Frank Ellermann wrote:
Alexey Melnikov wrote:
RFC 2822 <addr-spec> allows for CFWS around different separating
characters and other horrible things.
Ugh... yes, you don't want this, I confused it, sorry. We want
the same thing, but the <mailbox> also isn't it, RFC 2882 says:
| mailbox = name-addr / addr-spec
I guess you have to roll your own if you want to avoid CFWS and
the 2822 obs-cenities, how about this:
+ mailbox = id-left "@" id-right
You know the details like NO-WS-CTL from "elsewhere"... <eg>
The draft is referencing <mailbox> from RFC 2821, not from RFC 2822!
I don't believe people have actually used this syntax for the
AUTH parameter.
ACK, same here. For 2368 Paul confirmed it on the URI list, or
maybe it was EAI, that <mailbox> isn't what he wanted.
I miss a discussion of ESMTPA etc., and a corresponding
normative reference (RFC 3848).
I like the idea, but I need to think about the exact text and
the best place to insert it.
Maybe copy what you need from the Wikipedia article.

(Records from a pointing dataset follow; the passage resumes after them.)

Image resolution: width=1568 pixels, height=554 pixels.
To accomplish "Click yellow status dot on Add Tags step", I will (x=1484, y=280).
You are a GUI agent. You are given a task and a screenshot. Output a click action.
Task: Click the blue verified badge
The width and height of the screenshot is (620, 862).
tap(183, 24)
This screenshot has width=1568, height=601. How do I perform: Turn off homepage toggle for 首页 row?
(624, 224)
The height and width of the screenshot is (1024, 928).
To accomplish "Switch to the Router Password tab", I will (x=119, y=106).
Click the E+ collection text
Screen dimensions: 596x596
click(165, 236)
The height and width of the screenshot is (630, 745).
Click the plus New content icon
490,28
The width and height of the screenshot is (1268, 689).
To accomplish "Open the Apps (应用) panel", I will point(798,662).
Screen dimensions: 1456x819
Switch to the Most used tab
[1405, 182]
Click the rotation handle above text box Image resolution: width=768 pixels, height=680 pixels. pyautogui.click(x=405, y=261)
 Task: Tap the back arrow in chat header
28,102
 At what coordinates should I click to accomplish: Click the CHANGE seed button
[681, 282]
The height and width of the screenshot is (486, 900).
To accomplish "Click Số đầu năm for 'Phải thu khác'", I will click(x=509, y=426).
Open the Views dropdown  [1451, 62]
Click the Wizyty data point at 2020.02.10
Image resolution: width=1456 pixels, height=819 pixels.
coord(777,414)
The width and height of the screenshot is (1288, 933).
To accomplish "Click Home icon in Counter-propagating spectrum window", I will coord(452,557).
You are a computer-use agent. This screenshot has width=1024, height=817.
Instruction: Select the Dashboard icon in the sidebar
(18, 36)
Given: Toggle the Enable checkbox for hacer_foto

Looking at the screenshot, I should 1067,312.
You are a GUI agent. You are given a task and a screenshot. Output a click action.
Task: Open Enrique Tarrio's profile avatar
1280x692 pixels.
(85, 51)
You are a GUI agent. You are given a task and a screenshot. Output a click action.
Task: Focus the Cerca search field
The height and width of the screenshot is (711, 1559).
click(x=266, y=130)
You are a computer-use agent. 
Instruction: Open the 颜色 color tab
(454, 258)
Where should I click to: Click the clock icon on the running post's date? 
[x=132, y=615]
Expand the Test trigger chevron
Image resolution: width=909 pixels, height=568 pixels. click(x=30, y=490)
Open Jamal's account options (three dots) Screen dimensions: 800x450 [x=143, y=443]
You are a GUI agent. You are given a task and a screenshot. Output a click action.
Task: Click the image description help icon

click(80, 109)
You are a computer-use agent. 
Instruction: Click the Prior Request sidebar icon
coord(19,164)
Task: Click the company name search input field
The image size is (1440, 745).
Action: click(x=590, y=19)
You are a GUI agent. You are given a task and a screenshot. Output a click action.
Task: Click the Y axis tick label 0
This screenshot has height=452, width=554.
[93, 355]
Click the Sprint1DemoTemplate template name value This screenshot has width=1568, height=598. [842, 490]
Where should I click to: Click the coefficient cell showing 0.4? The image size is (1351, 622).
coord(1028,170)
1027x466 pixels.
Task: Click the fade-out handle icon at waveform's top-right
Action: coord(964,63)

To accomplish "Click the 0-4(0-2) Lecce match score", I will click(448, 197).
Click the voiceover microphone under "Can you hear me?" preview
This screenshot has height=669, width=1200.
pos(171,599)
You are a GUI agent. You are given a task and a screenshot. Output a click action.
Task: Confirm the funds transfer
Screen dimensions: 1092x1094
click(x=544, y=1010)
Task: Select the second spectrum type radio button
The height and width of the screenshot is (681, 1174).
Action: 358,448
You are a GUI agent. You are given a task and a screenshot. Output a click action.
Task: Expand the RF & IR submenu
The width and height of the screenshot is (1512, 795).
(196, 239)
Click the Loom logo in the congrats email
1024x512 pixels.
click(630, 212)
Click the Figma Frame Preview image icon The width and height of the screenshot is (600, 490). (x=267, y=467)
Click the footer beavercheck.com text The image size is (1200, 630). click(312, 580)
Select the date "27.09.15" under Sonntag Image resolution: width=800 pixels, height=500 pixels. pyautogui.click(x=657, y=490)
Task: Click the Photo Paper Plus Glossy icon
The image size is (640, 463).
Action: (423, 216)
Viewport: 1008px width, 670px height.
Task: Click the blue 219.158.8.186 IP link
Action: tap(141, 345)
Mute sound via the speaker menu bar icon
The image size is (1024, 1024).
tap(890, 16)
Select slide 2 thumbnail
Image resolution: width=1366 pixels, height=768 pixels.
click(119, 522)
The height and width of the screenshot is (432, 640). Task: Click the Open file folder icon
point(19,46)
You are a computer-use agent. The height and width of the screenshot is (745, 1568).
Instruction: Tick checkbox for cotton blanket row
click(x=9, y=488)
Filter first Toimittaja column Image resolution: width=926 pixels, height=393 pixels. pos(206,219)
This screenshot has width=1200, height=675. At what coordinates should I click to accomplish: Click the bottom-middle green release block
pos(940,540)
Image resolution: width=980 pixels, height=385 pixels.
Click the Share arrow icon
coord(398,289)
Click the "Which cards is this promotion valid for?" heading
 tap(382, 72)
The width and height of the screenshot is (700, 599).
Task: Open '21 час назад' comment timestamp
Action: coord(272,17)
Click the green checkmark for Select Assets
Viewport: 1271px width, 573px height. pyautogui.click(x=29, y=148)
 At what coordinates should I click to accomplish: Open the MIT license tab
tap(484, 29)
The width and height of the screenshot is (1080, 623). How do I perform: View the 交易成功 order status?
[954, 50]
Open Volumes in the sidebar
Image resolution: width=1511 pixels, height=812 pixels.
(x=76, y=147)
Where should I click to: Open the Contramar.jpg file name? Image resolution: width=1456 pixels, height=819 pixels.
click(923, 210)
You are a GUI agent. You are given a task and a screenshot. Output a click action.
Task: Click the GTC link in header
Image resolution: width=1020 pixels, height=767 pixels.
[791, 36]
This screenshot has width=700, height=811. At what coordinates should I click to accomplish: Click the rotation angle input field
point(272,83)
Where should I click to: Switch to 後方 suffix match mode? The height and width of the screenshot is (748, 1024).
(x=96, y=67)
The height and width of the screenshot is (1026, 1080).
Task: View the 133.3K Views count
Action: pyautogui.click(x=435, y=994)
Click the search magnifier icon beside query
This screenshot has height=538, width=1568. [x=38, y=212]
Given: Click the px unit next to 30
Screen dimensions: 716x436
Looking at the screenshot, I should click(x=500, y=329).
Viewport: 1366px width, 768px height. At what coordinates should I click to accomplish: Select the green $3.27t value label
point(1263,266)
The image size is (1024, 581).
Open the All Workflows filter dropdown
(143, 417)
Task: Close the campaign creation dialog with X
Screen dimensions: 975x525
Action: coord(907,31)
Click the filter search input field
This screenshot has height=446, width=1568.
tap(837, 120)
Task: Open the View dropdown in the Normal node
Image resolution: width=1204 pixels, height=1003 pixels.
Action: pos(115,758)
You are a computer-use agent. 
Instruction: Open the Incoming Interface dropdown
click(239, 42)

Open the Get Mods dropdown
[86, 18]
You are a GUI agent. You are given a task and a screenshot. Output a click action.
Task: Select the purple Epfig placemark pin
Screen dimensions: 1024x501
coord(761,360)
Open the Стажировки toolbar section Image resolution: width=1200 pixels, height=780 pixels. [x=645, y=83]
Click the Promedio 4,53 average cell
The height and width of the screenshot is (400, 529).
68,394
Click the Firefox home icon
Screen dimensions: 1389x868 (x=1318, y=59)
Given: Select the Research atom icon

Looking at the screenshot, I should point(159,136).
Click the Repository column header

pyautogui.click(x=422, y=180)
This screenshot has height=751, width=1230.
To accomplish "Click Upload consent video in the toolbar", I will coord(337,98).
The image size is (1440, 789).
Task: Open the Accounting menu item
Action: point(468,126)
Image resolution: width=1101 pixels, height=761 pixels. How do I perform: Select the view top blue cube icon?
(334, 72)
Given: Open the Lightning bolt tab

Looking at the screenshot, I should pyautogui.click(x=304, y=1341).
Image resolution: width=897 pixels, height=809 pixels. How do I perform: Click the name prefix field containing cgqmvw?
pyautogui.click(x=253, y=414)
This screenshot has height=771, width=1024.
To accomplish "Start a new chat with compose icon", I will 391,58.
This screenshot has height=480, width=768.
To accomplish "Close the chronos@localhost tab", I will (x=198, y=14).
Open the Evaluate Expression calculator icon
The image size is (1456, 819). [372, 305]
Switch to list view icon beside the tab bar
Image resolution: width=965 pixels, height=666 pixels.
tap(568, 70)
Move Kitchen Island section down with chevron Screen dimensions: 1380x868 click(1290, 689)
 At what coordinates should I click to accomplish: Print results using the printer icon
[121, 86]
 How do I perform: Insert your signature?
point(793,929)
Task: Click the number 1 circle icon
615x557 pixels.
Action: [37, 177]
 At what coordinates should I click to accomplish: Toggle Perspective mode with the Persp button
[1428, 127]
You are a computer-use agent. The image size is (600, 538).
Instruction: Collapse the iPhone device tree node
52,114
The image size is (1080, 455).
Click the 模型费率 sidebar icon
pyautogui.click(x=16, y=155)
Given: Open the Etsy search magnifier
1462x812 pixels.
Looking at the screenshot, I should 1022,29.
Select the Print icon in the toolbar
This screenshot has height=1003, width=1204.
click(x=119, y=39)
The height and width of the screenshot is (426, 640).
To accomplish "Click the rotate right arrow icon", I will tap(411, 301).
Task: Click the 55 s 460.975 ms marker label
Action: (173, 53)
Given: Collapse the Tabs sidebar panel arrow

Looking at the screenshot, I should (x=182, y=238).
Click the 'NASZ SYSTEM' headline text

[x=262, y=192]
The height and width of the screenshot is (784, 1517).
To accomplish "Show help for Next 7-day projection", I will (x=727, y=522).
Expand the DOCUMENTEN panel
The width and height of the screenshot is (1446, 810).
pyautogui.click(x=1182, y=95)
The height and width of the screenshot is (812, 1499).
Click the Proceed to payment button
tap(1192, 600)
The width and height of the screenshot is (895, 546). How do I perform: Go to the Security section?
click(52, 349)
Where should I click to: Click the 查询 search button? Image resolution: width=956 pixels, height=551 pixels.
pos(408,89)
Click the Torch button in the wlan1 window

Are you talking about CRAM-MD5/DIGEST-MD5 or ESMTPA? I was talking about
the latter here.
Of course
a mandatory DIGEST-MD5 won't fly, it's far too horrible for
implementors.
Does any MTA claiming to support it exist, and
does it interoperate with any existing MUA ?
Yes and yes.
For CRAM-MD5 I'm sure that it works, and that it's implemented,
and that folks using it survived the risk to get no <cnonce>.
I don't think CRAM-MD5 is a starter due to security concerns.